• TEXT UNDER STUDY:

My childhood memories are mainly just bits and pieces. My
memories are the only things that stay constant. I can pull them
out like an old book and relive them while the world around me
changes so rapidly. My favorite and most vivid memories are the
summers of my childhood up until I was about eight.
During the summer I would spend most of the day at my
Nonna's house while my parents worked. Those summers is where I
met my two best friends, Alex and Johnny. Alex was four years
older than me and was an only child and immediately claimed me to
be her little sister. Johnny was two years older than me and
always told me I was the sister he always wanted. He soon got a
brother the same year I got my sister and brother.
The six of us spent six hours a day five days a week together.
Johnny, Alex and I were always together either in the pool,
watching Grease over and over, playing cards or just doing what
ever. Though we all had different personalities we had so much
I was the wild, spontaneous, just all over crazy one
who always wanted to just do something at the tip of a hat.
Johnny was sneaky and sly, my partner in crime. He was smarter
than me so he always knew what to do and always had a plan. He
never tried to fool me though like you think an older brother
would do to a younger sister, but he always helped me and taught
me and was patient. Alex, who was the oldest, was the one with
the common sense, innocent, timid, afraid to take risks no matter
how small. We all balanced each other out perfectly. Alex kept us
from doing anything completely stupid like trying to jump from
the swing set into the pool one time when we were at my house.

• REQUIRED WORK:
Answer these questions from the text on childhood summers.
(a) How many years older than the narrator was Alex?
(b) What film did the three friends watch over and over?
(c) What stunt did Alex keep them from trying at the narrator's house?

• INFORMATION PROVIDED:
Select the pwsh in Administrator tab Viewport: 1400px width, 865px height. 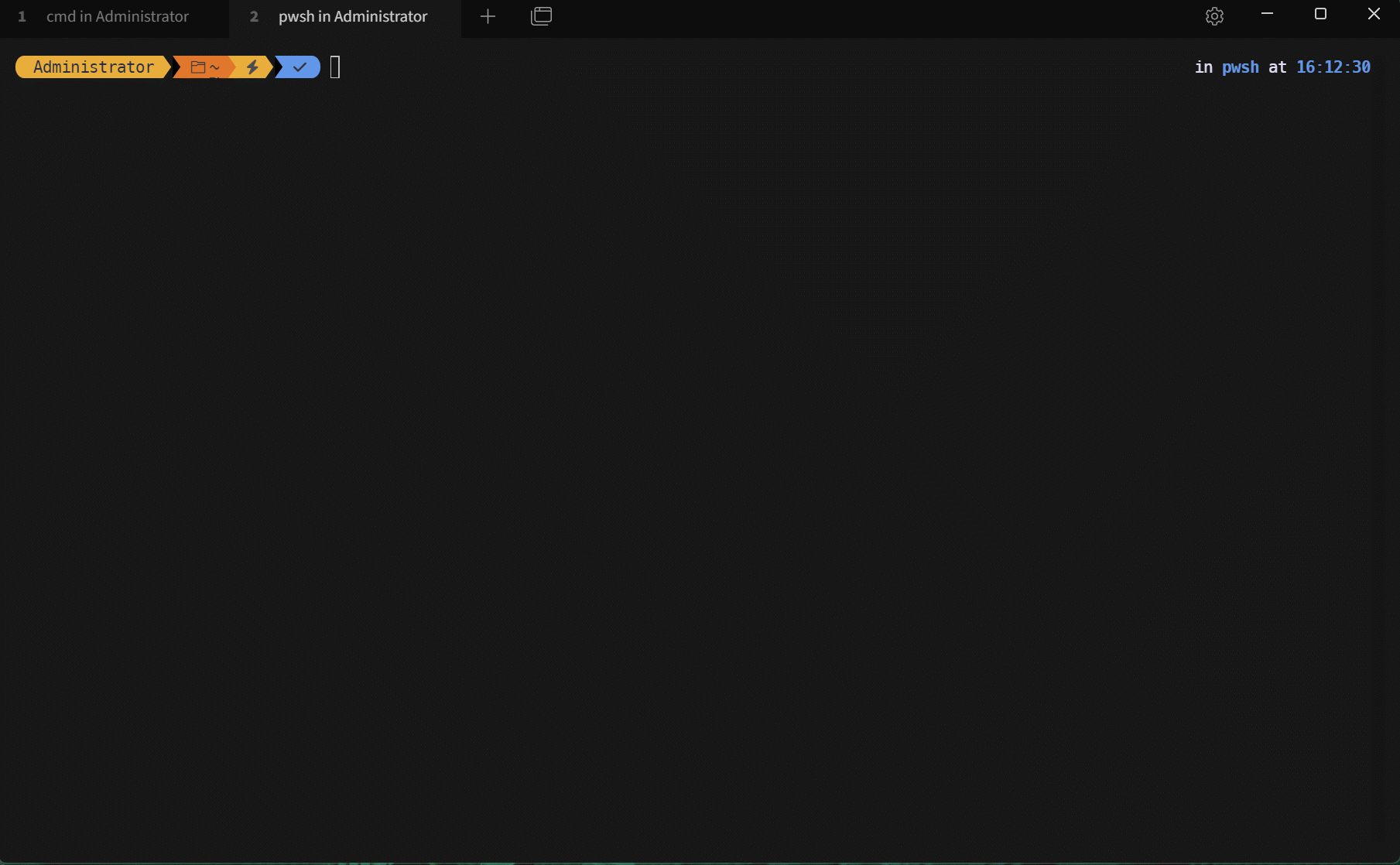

• WRITTEN RESPONSE:
(a) Four years.
(b) Grease.
(c) Jumping from the swing set into the pool.